## OBJECTIVE
Update the items starting at the line with "Given: Expand the" and ending at the line with "pyautogui.click(x=249, y=119)": give them back with every "width" replaced by "breadth" and nothing else changed.
- - - - -
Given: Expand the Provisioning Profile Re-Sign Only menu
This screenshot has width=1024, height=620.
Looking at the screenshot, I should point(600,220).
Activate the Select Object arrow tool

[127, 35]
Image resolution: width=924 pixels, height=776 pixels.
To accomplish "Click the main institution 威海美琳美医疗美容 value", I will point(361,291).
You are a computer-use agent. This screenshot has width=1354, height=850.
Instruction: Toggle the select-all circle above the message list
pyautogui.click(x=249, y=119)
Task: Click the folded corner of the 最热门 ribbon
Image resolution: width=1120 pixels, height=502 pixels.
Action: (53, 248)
- - - - -
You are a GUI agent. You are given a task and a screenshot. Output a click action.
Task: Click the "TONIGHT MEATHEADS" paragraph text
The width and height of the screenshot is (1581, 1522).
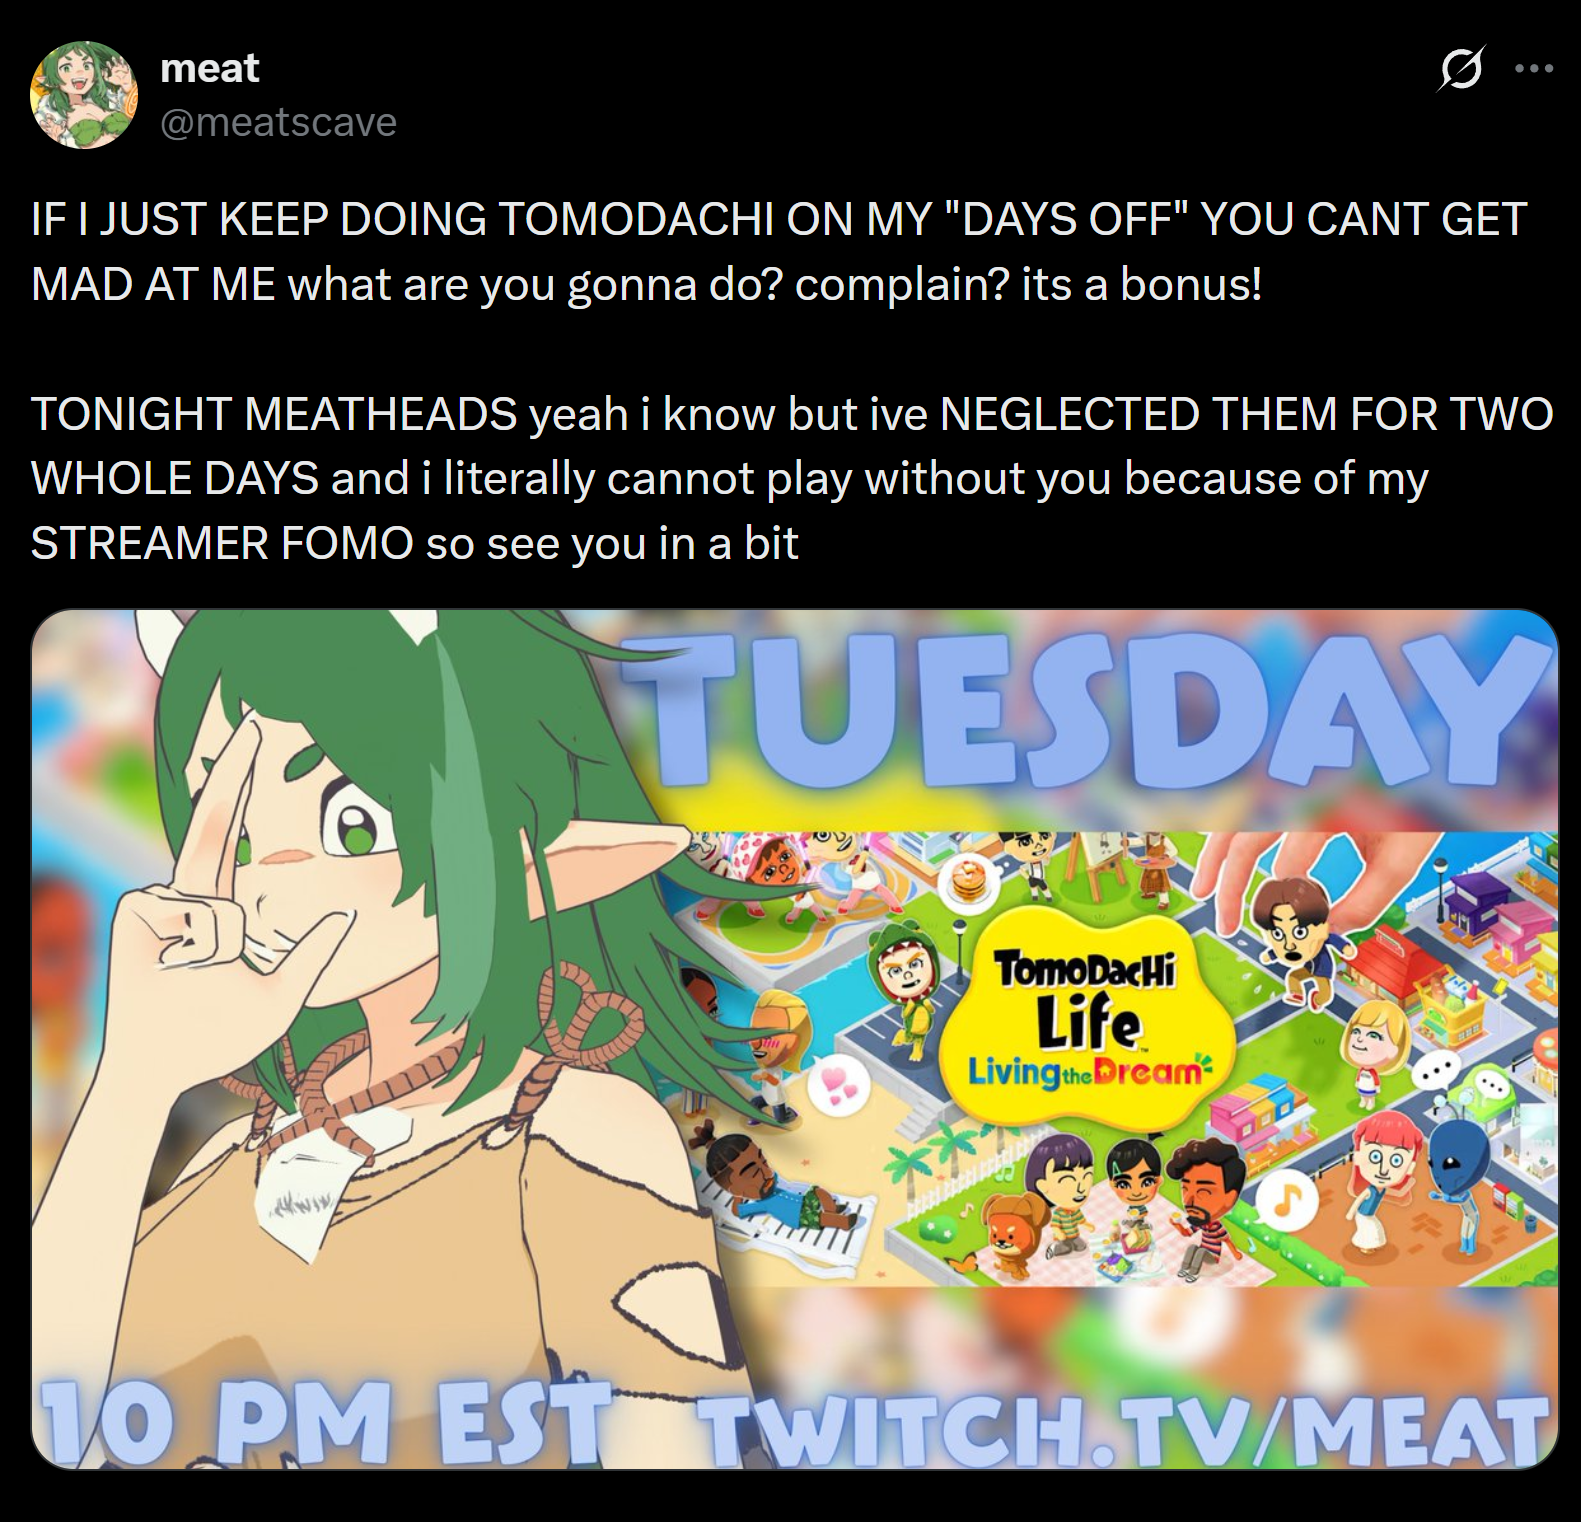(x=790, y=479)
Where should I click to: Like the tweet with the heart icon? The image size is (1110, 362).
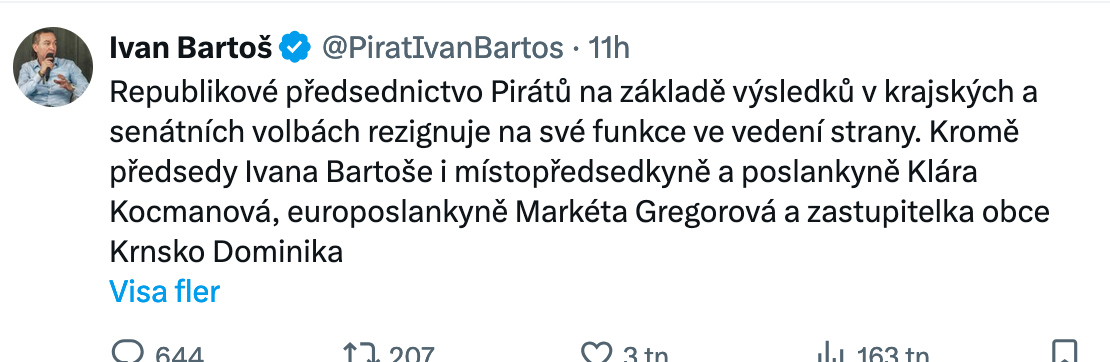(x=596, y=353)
- - - - -
## EXERCISE SOLUTION
Given: Expand the Provisioning Profile Re-Sign Only menu
This screenshot has breadth=1024, height=620.
Looking at the screenshot, I should point(600,220).
Activate the Select Object arrow tool

[127, 35]
Image resolution: breadth=924 pixels, height=776 pixels.
To accomplish "Click the main institution 威海美琳美医疗美容 value", I will point(361,291).
You are a computer-use agent. This screenshot has breadth=1354, height=850.
Instruction: Toggle the select-all circle above the message list
pyautogui.click(x=249, y=119)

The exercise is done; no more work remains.